HackerTrans
TopNewTrendsCommentsPastAskShowJobs

dylan-m

no profile record

comments

dylan-m
·10 mesi fa·discuss
Pedantry time: Fitts' Law is a law in the same sense as Newton's Law. Fitts' Law is an established model for understanding how humans interact with objects. If you're jumping on a trampoline, you aren't breaking the law of gravity, but you're certainly using it to some effect.

Similarly, if you decide that your button positioned at the edge of the screen actually shouldn't be an infinitely long click target, you aren't breaking Fitts' Law. You might be doing it with Fitts' Law in mind, or not, but Paul Fitts' ghost isn't waiting in the shadows to prosecute small buttons. Some actions should be difficult!

With that said, they definitely screwed up here, but I don't like when we're like "but Fitts' Law" and act like that proves our point on its own. If they wanted, they could "Fitts' Law" right back at you.
dylan-m
·5 anni fa·discuss
Alternatively, instead of a futile attempt to reinvent the universe, services like NPM could stop pretending that dependencies are easy. They should be encouraging people to pin versions, keep track of updates, and avoid packages with poorly defined dependencies of their own.
dylan-m
·6 anni fa·discuss
I think we should acknowledge many people have grandmas who build desktop operating systems, so this is perhaps a source of misunderstanding :b

What kind of global hotkeys are we talking about that casual everyday users need, as opposed to people who build their own desktop OS from parts?

We all tried the universal frictionless global hotkeys thing. It was a really bad idea for a general audience [1]. That's why we have MPRIS for global media player controls (Firefox supports it now, which is awesome!), and stuff like the keyboard shortcut inhibit protocol for VMs and the like. It's unfortunate for the building an OS from parts thing, but unlike cars and smartphones, at least it is still all open source.

[1] https://en.wikipedia.org/wiki/Keystroke_logging
dylan-m
·7 anni fa·discuss
This was also a huge problem for Android. At some point Android started using MTP instead of appearing as a mass storage device, which made for several technical wins. Most importantly, internal memory could be one contiguous block formatted as ext3. But this happened well before MTP was properly supported in Windows, which predictably made things difficult for a lot of users. (This was back when Android had competition, so that was important).
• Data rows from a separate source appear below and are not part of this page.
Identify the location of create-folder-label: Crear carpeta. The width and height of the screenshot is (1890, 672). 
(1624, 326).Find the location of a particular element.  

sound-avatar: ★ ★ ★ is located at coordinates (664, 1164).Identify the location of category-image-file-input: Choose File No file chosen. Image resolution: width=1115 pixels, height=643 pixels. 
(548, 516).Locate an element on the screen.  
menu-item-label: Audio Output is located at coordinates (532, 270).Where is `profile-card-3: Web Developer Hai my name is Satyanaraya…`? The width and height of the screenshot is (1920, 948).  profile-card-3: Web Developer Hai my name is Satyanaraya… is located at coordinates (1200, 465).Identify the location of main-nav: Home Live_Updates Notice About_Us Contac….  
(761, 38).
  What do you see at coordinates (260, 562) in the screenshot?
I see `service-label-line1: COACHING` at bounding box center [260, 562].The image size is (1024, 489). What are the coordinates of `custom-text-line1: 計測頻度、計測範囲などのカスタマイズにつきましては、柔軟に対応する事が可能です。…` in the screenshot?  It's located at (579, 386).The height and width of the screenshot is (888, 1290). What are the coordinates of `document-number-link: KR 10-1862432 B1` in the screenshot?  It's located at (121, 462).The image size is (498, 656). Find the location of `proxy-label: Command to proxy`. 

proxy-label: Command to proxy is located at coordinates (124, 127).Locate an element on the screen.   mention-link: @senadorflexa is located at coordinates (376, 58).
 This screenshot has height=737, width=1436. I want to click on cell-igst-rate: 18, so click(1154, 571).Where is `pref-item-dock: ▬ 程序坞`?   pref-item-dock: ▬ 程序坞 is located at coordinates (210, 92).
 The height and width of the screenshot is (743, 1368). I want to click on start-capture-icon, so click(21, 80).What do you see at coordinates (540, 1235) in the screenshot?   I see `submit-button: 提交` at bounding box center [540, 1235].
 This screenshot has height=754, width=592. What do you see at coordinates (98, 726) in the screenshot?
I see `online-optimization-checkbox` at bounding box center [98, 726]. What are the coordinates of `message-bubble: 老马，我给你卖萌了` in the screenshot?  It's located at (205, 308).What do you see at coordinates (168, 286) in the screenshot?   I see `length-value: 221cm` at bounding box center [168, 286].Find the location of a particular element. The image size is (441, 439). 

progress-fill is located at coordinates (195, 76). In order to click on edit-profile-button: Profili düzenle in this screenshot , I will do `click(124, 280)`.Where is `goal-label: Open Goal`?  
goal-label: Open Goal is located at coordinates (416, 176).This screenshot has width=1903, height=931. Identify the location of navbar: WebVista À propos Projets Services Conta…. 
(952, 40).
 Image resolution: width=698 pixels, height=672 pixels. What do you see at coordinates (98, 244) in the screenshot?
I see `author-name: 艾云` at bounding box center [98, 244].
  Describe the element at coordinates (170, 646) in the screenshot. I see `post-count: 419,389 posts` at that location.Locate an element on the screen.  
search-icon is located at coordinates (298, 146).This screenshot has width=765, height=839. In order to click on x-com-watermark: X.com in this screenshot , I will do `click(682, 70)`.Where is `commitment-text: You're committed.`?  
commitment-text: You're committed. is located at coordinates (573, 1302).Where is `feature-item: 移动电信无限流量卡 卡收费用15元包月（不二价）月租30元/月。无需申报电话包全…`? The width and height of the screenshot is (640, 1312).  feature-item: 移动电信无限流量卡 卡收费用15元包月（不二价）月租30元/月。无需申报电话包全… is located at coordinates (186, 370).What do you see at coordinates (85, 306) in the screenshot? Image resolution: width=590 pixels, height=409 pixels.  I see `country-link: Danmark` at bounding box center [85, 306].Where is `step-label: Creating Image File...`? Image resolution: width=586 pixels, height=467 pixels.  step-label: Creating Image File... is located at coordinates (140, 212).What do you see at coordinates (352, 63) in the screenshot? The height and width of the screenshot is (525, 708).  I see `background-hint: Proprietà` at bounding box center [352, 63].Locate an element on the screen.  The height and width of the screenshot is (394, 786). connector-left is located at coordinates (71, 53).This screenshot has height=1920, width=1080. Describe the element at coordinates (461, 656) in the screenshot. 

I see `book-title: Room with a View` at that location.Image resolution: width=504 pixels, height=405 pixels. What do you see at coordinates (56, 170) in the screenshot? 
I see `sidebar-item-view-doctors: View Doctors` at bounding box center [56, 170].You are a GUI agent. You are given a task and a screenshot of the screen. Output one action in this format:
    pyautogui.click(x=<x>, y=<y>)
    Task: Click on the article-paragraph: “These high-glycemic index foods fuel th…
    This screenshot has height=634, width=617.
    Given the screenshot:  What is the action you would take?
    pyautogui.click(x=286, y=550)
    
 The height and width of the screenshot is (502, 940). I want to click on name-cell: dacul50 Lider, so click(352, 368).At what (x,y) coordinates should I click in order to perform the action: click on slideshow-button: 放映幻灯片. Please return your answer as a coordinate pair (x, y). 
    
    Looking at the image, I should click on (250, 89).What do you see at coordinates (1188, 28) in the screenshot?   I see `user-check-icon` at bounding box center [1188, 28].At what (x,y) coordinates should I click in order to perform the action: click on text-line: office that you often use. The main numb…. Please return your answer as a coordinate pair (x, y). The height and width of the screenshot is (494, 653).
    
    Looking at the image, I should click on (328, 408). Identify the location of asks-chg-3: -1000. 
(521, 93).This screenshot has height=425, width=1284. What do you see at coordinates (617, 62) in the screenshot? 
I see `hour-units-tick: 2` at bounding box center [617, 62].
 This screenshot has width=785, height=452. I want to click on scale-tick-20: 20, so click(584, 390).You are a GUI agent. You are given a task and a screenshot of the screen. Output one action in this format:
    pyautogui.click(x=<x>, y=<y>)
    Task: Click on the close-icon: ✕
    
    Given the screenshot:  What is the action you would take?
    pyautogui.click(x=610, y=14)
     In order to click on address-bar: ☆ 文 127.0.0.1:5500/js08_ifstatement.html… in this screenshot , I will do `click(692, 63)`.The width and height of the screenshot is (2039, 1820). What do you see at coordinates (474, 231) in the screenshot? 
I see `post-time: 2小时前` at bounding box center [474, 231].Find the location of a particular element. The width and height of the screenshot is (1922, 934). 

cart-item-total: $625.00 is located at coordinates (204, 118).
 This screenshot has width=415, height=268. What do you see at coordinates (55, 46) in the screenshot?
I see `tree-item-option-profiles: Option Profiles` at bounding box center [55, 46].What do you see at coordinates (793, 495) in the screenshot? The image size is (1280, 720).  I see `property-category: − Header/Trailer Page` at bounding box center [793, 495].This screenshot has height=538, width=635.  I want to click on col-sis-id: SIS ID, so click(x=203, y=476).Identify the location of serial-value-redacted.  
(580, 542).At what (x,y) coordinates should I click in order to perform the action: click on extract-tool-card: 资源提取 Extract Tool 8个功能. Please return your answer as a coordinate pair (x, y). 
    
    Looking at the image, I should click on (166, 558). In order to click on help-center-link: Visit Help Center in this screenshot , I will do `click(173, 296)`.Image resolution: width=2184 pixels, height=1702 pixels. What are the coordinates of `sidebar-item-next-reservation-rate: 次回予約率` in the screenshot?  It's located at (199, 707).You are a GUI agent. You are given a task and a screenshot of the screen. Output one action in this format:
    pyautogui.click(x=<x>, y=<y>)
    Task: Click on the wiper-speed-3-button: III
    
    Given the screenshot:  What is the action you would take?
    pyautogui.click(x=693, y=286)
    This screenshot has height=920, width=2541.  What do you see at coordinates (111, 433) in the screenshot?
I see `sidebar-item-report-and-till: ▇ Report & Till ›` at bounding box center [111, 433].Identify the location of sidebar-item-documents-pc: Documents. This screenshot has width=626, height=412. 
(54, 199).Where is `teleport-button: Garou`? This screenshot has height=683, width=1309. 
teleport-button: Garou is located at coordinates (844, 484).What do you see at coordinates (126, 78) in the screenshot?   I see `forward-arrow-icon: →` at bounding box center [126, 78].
If I was a betting type, I'd wager that Microsoft's FAT patents (and various legal settlements where they got to say "Linux infringes on hundreds of patents" without ever needing to specify the patents) had a lot to do with that change, since, with the exception of a few manufacturers who continued to ship devices with external SD slots, and USB-OTG which is kind of a bonus feature, Android finally didn't need FAT for interoperability.